Discussion in 'Wall St. News' started by S2007S, Apr 23, 2008.

  1. S2007S


    WTF is going on, this is just getting out of control, I could just imagine what is next....looks like sushi prices are going to go through the roof just like pizza and bread did after wheat jumped.....

    Wednesday, Apr. 23 2008
    Wal-Mart Rations Rice, Warns of "Supply and Demand" Concerns

    Wal-Mart, the world’s largest retailer, said on Wednesday that it would ration the amount of rice each customer can purchase because of recent “supply and demand trends.”

    “We are limiting the sale of Jasmine, Basmati and Long Grain White Rices to four bags per member visit,” the company said in a statement. “This is effective immediately in all of our U.S. clubs, where quantity restrictions are allowed by law.”

    Wal-Mart (WMT: 57.15, +0.60, +1.06%) is the first major grocer to limit the purchasing of a commodity because of the recent run up in prices.

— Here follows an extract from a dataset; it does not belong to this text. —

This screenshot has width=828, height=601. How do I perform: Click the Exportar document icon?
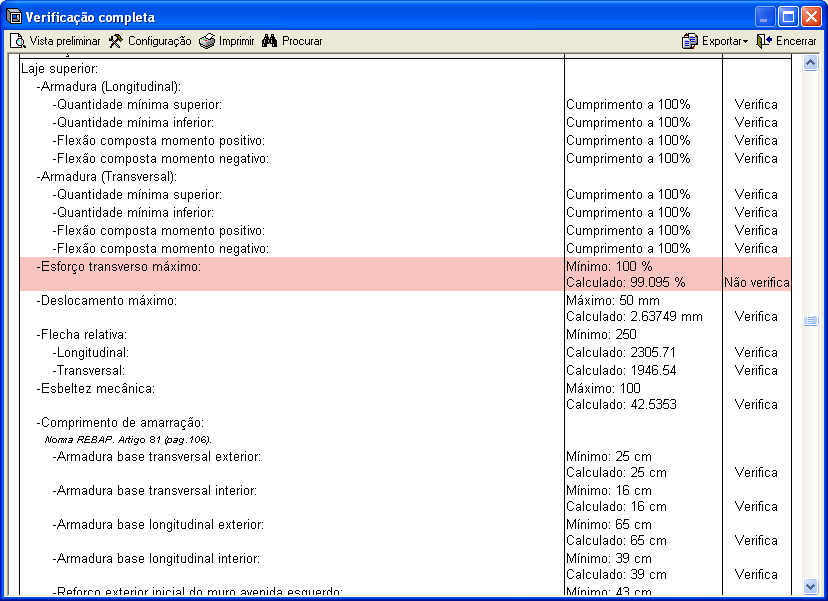coord(690,41)
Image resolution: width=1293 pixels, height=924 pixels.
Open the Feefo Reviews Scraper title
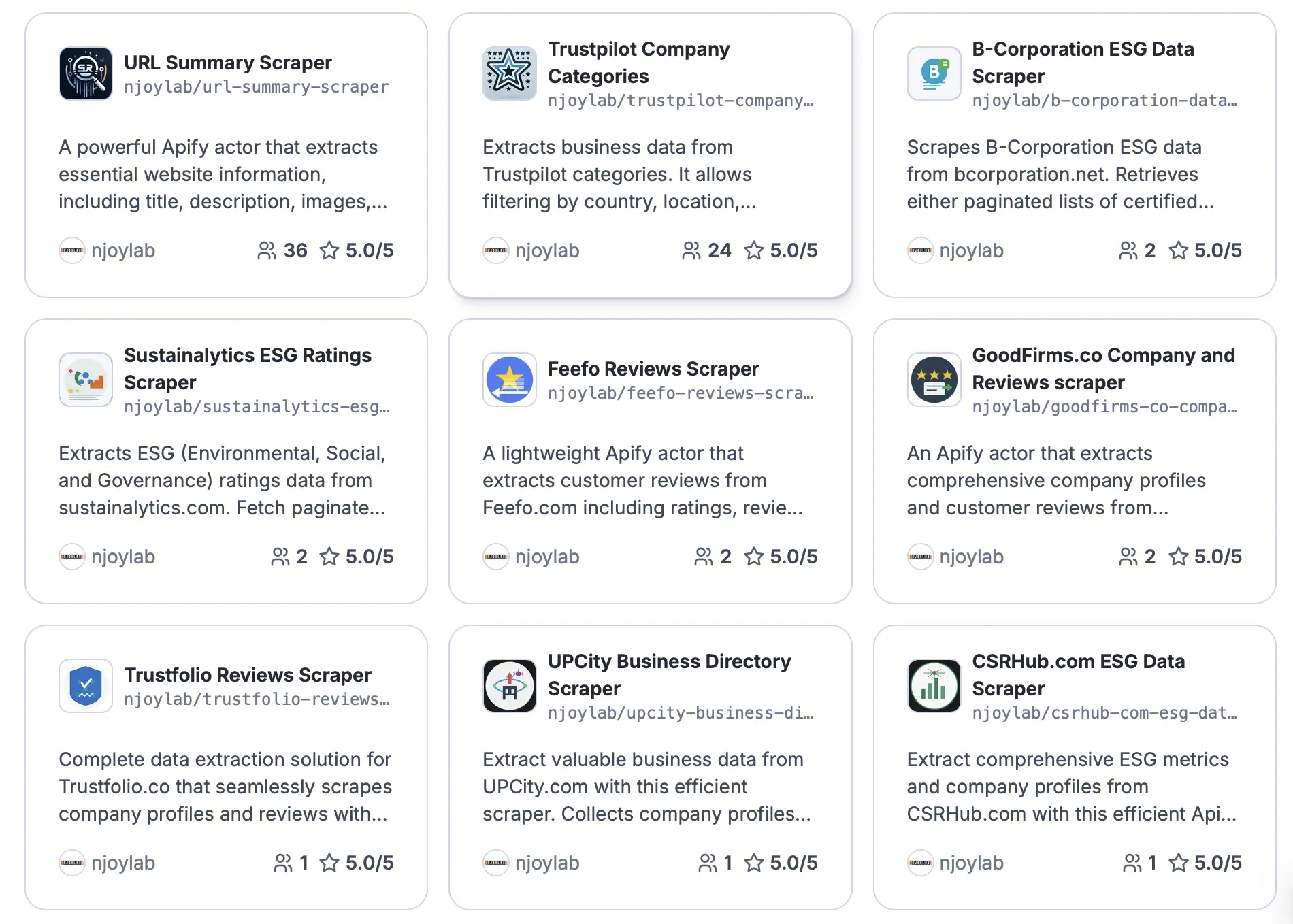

The company said it is not limiting the purchase of other basic food products like flour or oil.

    The price of rice, which is the primary foodstuff for the majority of the human population around the world, rose to $894 a metric ton according to the Thai Rice Exporters Association. That’s compared to the $327.25 a ton average price in the same month last year.

    In Chicago, the price of export-quality rice rose to $24.745 per 100 pounds on Tuesday.

    The run up in price in rice is primarily related to poor harvests and countries curbing exports. Thailand, Asia’s largest exporter of rice, said it may curb exports.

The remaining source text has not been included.